New to osteo arthritis and need advice - Arthritis Action

Arthritis Action
5,377 members1,490 posts

New to osteo arthritis and need advice


Hi all, I'm a 50 year old female. I've had raynaud's since my teenage years, degenerative disc disease in my spine for about 10 years, multiple food intolerances for 6 years and mild chronic kidney disease for about a year. I'm actually pretty fit and healthy, despite that list. I'm a healthy weight, exercise regularly (walk, swim, Pilates), don't smoke or drink and eat a healthy, balanced diet. However, recently I've developed OA in my fingers (about a year ago) and now I think I've got it in my knees (very painful). I'm waiting for the results of an X-ray by I wouldn't be surprised as it runs down the female line of my family.

My nan, her mum, and my aunt were all crippled by OA mainly in the knees and hands and I'm very worried I'm going down that route.

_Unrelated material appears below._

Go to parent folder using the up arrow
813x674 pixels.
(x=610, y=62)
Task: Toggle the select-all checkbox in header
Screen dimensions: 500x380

My question is this - if my GP tells me there's evidence of OA on the X-rays, do I just accept it and wait for the inevitable or should I seek the advice of a specialist to try and help with preventative measures so I don't end up like my nan? My GP has indicated that there's not a lot I can do if it is OA, but I thought I'd check here with people who've been through this. I'm in the UK and I have private healthcare insurance. Thanks in advance

6 Replies

Sorry to say but there is not a lot you can do to stop osteoarthritis you have a good weight and are eating healthily and exercise regularly. I started with back & feet problems everything I like to do involves being physical but things have slowly progressed I have it in my back feet and hands and have had one knee replacement. All you can do is learn to cope with it and hopefully for you it will take a log time to progress

in reply to Hidden

Thanks for the reply, yes I'm hoping it does take a long time to progress too!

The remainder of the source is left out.